(Supplied information)

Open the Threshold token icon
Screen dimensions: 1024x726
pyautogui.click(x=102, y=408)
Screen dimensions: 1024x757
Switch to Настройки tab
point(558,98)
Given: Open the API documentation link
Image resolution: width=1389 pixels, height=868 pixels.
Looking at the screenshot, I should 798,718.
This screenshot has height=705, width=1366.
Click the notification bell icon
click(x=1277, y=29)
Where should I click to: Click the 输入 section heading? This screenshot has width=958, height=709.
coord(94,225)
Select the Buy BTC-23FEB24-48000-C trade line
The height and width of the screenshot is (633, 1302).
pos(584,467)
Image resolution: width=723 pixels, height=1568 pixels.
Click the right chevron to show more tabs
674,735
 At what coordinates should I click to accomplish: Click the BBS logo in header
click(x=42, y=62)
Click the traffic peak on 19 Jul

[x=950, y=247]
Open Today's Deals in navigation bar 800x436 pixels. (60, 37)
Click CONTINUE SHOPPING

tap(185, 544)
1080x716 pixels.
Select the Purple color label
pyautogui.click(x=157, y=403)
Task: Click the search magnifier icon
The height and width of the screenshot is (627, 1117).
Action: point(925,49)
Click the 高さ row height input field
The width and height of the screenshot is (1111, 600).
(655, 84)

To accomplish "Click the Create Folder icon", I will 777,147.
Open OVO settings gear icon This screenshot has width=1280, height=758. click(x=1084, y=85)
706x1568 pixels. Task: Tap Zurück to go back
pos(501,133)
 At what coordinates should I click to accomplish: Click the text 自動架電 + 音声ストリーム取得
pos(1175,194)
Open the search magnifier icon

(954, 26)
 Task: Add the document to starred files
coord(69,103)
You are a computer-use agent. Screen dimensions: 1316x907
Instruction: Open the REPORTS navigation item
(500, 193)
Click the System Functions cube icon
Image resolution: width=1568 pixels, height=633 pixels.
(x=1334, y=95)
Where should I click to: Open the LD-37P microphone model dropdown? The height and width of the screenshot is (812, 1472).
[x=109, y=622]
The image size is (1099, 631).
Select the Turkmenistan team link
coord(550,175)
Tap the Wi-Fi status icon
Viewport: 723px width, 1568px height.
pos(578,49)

(End Supplied information)

> Your assignment: Starting from the line that contains "The image size is (1099, 631).", reproduce each line of the data exactly through the last one.

> Answer for the task:
The image size is (1099, 631).
Select the Turkmenistan team link
coord(550,175)
Tap the Wi-Fi status icon
Viewport: 723px width, 1568px height.
pos(578,49)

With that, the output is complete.